Satochid Kartanegara (tt:467) menggunakan istilah pembelaan yang terpaksa (noodzakelijke verdodiging) yaitu apabila tidak ada jalan lain yang memungkinkan untuk menghindarkan sesatu serangan. Artinya apabila masih terdapat kemungkinan untuk berbuat lain guna menghindarkan serangan, dalam hal itu pembelaan yang dilakukan tidak dikatakan terpaksa (Noodzakelijke). Rumusan itu juga berarti bahwa apabila terdapat jalan lain yang lebih ringan daripada jalan yang ditempuhnya (yaitu pembelaan), maka jalan yang ditempuh itu bukanlah pembelaan terpaksa (Noodweer). Dalam kaitan ini, yang dipergunakan sebagai dasar untuk menentukan apakah sesuatu pembelaan itu terpaksa atau tidak, maka dipergunakan ASAS SUBSIDIARITAS.
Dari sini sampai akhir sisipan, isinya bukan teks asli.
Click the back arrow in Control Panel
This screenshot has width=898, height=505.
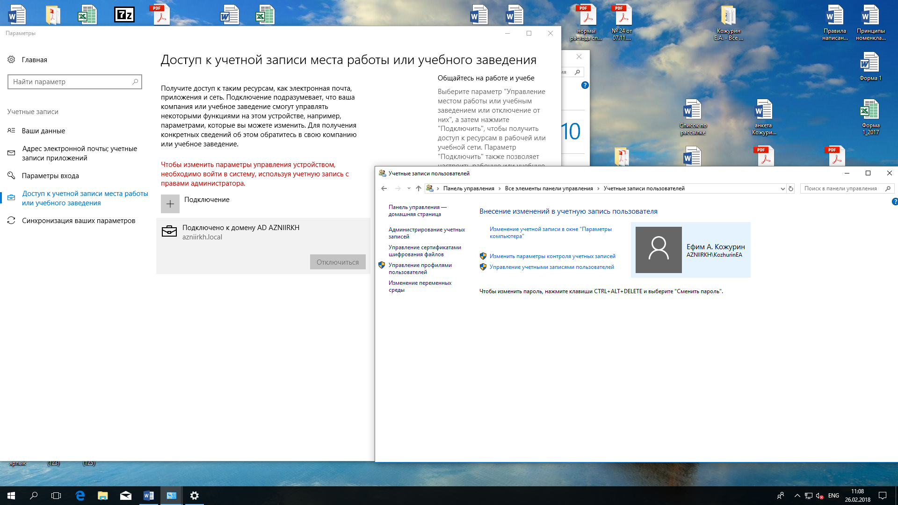click(384, 188)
Sebagai contoh: A hendak memukul B dengan tongkat. Dalam hal ini B menghadapi serangan dari A yang melawan hukum dan mengancam langsung. Pembelaan yang dapat dilakukan oleh B adalah bermacam-macam. B dapat menembak A. Akan tetapi apabila B masih dapat memukul A untuk menghindarkan diri dari serangan A, maka pembelaan yang dilakukan oleh B dengan cara menembak bukanlah pembelaan terpaksa (Noodweer).
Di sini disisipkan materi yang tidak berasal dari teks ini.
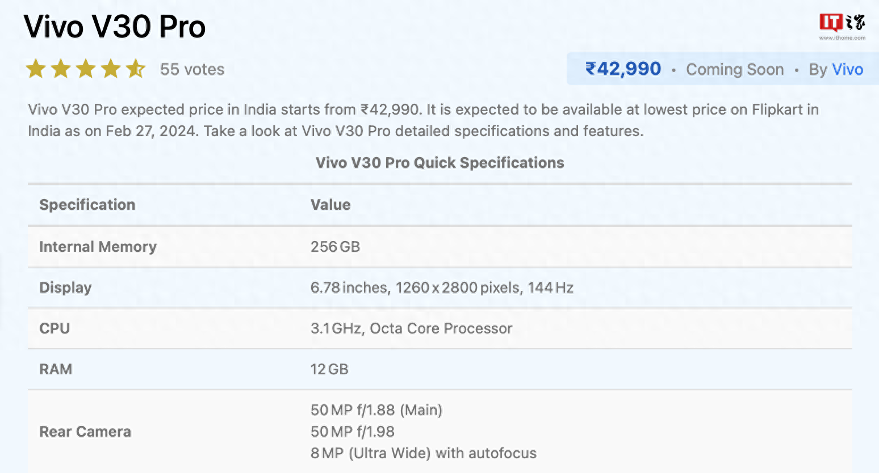This screenshot has height=473, width=879.
Task: Click the half-filled fifth rating star
Action: 136,69
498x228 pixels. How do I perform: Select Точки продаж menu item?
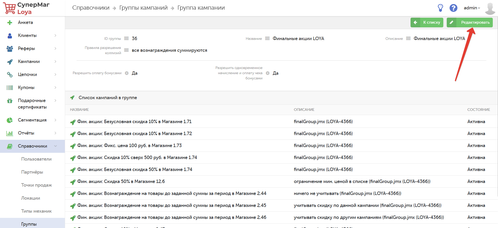[36, 185]
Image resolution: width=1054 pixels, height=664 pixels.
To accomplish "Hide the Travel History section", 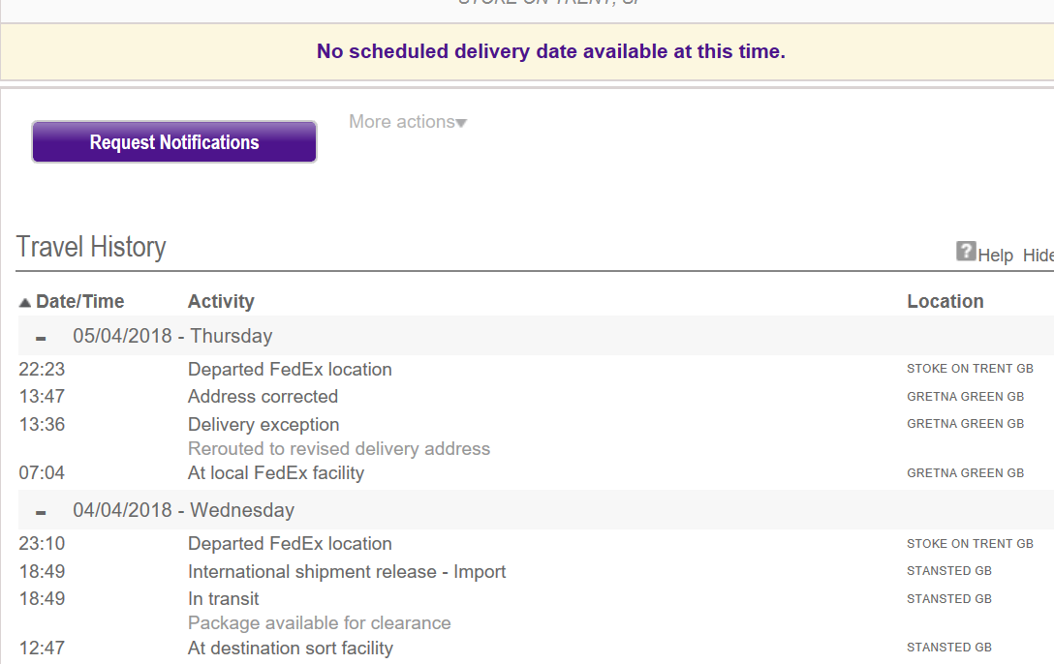I will (1038, 256).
Syarat kedua dari Pembelaan adalah “Tindakan yang dapat dibenarkan oleh suatu pembelaan seperlunya.” Syarat ini menentukan bahwa dalam melakukan pembelaan, maka tidak boleh dilakukan dengan cara berlebihan. Kita harus memperhatikan ASAS PROPORSIONALITAS ataupun ASAS SUBSIDIARITAS
ASAS PROPORSIONALITAS menentukan bahwa harus ada keseimbangan antara kepentingan hukum yang dilindungi dengan kepentingan hukum yang dilanggar. Satochid Kartanegara (tt: 470) menuliskan Everedigheid Beginsel (asas keseimbangan) harus ada keseimbangan antara kepentingan hukum yang dibela dengan kepentingan hukum yang dilanggar.
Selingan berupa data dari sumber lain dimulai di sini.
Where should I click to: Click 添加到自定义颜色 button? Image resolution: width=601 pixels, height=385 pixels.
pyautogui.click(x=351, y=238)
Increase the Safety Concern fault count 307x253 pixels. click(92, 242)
ASAS SUBSIDIARITAS menentukan bahwa jika ada cara perlawanan yang kurang membahayakan, orang yang diserang tidak boleh memilih cara yang lebih berat, dan mengakibatkan kerugian yang lebih besar pada si penyerang. Sudah tentu maksud pembuat undang-undang ialah untuk menentukan bahwa kepentingan yang dilanggar oleh si pembela tidak boleh lebih besar daripada kepentingan yang dibelanya. Seorang pencuri buah mangga tidak boleh ditebas kakinya dengan sebilah parang apalagi menembaknya.
Jika yang diserang adalah badan (termasuk nyawa) dengan menggunakan celurit, maka masih seimbang apabila pembelaan dilakukan dengan jalan membacok juga. Tetapi misalnya seorang pencuri handphone yang sudah tidak bersenjata membawa lari handphone curiannya itu senilai dua juta rupiah, dapatkah dilakukan pembelaan dengan jalan membacok celurit badan si pencuri? Ataukah cukup dengan memukul dengan tinju dan menjatuhkannya dari motornya? Jawabnya, ASAS SUBSIDIARITAS. dan ASAS PROPORSIONALITAS atau ASAS KESEIMBANGAN (Everedigheid Beginsel). Menurut saya membacok pencuri yang tidak bersenjata sudah melampaui batas pembelaan.
Lalu bagaimana jika pembelaan yang dilakukan melampaui batas? Berdasarkan Pasal 49 ayat (2) KUHP, Melampaui batas pembelaan yang sangat perlu, jika perbuatan itu secara tiba-tiba dilakukan karena adanya GONCANGAN JIWA YANG DAHSYAT saat itu juga, tidak boleh dipidana.
Syarat tambahan pembelaan yang melampaui batas (Noodweerexces) adalah di samping adanya SYARAT SERANGAN sebagaimana dalam pembelaan terpaksa, juga syarat adanya GONCANGAN JIWA YANG DAHSYAT yang merupakan AKIBAT LANGSUNG DARI SERANGAN .
Semula pembentuk undang-undang menafsirkan goncangan jiwa yang dahsyat sebagai PERASAAN TAKUT, KHAWATIR, ATAU BINGUNG (VREES, ANGST OF RADELOOSHEID), tetapi dalam perkembangannya kini AMARAH dan KEMURKAAN (TOORN EN DRIFT) sudah termasuk dalam pengertian goncangan jiwa yang dahsyat.
Dalam pembelaan terpaksa yang melampaui batas (Noodweerexces), ASAS PROPORSIONALITAS ataupun ASAS SUBSIDIARITAS menjadi longgar. Kerugian akibat pembelaan lebih besar daripada kerugian akibat serangan.